States, DOJ ask court to revive antitrust lawsuit against Meta

A group of 46 U.S. states, D.C. and Guam on Monday asked a federal court to reinstate an antitrust lawsuit against Meta Platforms, Inc., which owns the social media platform Facebook, after a lower court said the plaintiffs had waited too long to sue.  

The effort is led by New York and includes all states except Alabama, Georgia, South Carolina and South Dakota, according to court documents. The group is seeking to challenge Meta’s acquisitions of Instagram and WhatsApp. 

New York Solicitor General Barbara Underwood argued Monday before a three-judge panel at the U.S. Court of Appeals for the D.C. Circuit that the lower court was wrong in its decision to dismiss the case without discovery last year on the basis that the states had waited too long to take action, under the legal doctrine of “laches.”  

“Forty-six states, and D.C. and Guam, have alleged that Facebook, now Meta, has used its monopoly power to buy or bury potential competitors,” Underwood said in oral arguments.  

The states allege Facebook did this, in part, through acquiring competitors and attempting to curtail potential competitive behavior on the platform.  

“As a result, it has stifled competition and denied consumers the improvements in service and other benefits that competition provides. The states bring this action to protect the public from the continuing harm caused by this conduct,” Underwood said. 

Underwood countered the argument that the states had waited too long to bring their suit, noting that Facebook is facing a similar suit from the Federal Trade Commission. 

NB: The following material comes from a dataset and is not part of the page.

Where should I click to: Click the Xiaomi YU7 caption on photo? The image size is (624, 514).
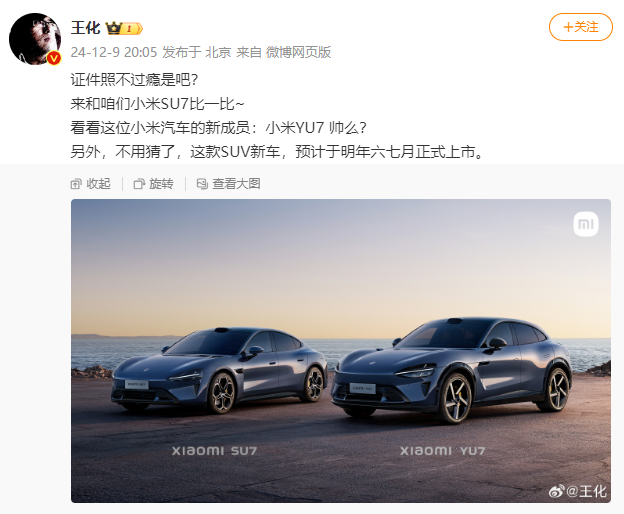point(443,451)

“There was no harm to Facebook from the states filing their complaint in 2020 instead of a few years earlier,” Underwood said. The Justice Department joined the states’ argument, represented during oral arguments by Daniel Haar from the Justice Department’s Antitrust Division. 

Facebook acquired Instagram in 2012 for $1 billion and bought WhatsApp two years later for $19 billion. 

Meta’s legal team stood firm in their argument that the states should have acted earlier on the “highly publicized” purchases — and that laches prevents the lawsuit from moving forward at this time. 

“The transactions look place in 2012 and 2014, and all of this conduct was, of course, quite open and publicized at the time … And yet we see a suit that’s filed at the end of 2020. The doctrine of laches exists to prevent that kind of unfair delay,” argued Meta attorney Aaron Panner.